Padre Umberto Bracchi, martire di Strela (1944)

 


Ogni anno, il 19 luglio, si commemora il tragico eccidio di Strela (frazione di Compiano, in provincia di Parma) del luglio 1944. Tra i caduti sotto i colpi della furia nazista, oltre ai civili, vi erano anche due sacerdoti, il parroco don Alessandro Sozzi e padre Umberto Bracchi, missionario borgotarese. Abbiamo contattato il nipote di quest’ultimo, che porta lo stesso nome e che ha vissuto quei momenti, per ricordare il ruolo che ha avuto lo zio in quelle vicende:

«Io, allora quasi dodicenne, ricordo bene quel sabato 15 luglio ’44. Dal cascinale alle Vignole, dove eravamo sfollati, si vedevano i razzi di collegamento che i tedeschi lanciavano scendendo dal Brattello e da Monte Chiaro per rioccupare il paese. Panico generale e uomini in fuga. Nel primo pomeriggio arrivò da noi lo zio don Umberto, accompagnando lì due anziane sorelle e raccomandando agli uomini di cercare rifugio. Lui sarebbe andato ai Ghirardi ospite del cav. Marchini ed avrebbe colto l’occasione per predicare ai numerosi sfollati là presenti. Non lo vedemmo più».


Ma perché era a Strela? «I fatti di domenica 16 culminarono con la cattura degli ostaggi a Borgotaro e la minaccia di ucciderli se entro due giorni non fossero stati liberati i prigionieri tedeschi in mano ai partigiani. Da qui l’appello a lui giunto che lo spinse ad adoperarsi con tutte le sue forze. Non era pertanto a Strela semplicemente “ospite del parroco”, ma stava perseguendo una causa nobile che avrebbe salvato molte vite e di questo dobbiamo dargliene atto».

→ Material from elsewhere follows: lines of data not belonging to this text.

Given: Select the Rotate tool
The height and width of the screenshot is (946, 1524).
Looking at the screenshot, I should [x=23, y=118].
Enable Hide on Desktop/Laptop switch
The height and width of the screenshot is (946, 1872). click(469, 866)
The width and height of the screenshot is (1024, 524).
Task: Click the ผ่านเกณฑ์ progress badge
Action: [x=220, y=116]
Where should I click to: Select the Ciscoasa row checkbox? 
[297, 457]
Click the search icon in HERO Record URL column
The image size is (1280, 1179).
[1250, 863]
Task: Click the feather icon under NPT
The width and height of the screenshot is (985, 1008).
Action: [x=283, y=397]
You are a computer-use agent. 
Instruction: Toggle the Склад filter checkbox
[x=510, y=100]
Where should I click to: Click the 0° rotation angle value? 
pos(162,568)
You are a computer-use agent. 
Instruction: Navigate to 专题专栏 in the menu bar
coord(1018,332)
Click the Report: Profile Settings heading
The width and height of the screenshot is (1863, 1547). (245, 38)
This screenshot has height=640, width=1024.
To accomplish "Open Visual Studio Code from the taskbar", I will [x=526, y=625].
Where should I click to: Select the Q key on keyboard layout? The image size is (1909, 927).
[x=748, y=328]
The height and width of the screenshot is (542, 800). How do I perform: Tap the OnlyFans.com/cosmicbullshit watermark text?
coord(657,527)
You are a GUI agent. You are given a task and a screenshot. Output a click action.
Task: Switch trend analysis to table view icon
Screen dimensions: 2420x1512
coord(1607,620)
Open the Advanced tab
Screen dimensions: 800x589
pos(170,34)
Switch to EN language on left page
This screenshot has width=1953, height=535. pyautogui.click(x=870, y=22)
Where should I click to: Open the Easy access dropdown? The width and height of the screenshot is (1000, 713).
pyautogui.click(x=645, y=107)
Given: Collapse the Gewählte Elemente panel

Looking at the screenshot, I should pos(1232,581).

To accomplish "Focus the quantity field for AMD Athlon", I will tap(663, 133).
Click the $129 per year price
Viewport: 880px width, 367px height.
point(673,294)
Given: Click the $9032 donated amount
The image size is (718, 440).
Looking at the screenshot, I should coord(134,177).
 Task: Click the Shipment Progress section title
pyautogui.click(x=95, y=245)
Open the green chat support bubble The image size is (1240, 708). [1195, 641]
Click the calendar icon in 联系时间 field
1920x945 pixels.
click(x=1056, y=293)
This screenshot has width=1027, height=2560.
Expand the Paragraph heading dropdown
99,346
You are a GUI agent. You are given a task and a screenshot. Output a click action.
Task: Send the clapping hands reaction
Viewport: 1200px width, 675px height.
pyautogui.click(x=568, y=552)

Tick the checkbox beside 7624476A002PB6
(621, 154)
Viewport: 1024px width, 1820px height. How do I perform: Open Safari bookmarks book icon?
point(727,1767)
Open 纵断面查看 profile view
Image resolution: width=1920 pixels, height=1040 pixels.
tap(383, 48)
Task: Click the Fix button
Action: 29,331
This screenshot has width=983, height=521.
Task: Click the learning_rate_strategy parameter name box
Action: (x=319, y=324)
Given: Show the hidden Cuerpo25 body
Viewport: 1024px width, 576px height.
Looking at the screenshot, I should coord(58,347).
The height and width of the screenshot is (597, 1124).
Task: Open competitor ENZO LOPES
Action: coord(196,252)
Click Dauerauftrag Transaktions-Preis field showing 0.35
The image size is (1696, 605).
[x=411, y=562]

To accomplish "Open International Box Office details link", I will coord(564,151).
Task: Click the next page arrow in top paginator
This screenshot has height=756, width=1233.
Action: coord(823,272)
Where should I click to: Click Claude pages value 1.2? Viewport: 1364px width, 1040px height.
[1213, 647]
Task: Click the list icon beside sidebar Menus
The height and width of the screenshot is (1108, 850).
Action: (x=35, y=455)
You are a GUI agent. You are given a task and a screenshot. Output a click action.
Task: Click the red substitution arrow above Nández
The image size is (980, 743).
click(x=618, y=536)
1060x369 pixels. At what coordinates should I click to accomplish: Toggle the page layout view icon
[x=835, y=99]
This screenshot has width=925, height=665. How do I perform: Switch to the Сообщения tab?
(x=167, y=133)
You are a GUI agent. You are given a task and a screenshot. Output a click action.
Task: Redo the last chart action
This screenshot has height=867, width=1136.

Padre Bracchi aveva raggiunto il Comando partigiano, scarponando sui sentieri di montagna, per perorare appunto la restituzione di prigionieri tedeschi in cambio dei 54 ostaggi civili catturati a Borgotaro. Proprio da Strela, la sera del 18, aveva comunicato l’esito felice della missione al Comando tedesco e ai concittadini. «Tutto questo – prosegue Umberto Bracchi – è testimoniato dai documenti riportati nel fascicolo in suo ricordo pubblicato nel 1964». Tra questi una lettera a lui rivolta da una parrocchiana, che si faceva portavoce del parroco Mons. Carlo Boiardi e delle altre autorità religiose del paese. Questi erano tutti ostaggi dei tedeschi e padre Bracchi rappresentava l’ultima speranza per trovare una soluzione visto che, si legge, «in paese siamo solamente donne e vecchi». Un altro documento riportato nel fascicolo è la dichiarazione di avvenuto scambio dei prigionieri, firmata dal luogotenente tedesco e dal comandante partigiano Beretta.


Il sollievo per la buona riuscita della missione, purtroppo, sarebbe stato spazzato via dall’uragano nazista, che lo vide cadere la mattina del 19, colpito al petto, con il breviario in mano. «Ucciso in odio alla sua carità verso poveri inermi»: questa è l’epigrafe scritta sulla sua tomba nel cimitero di Borgotaro.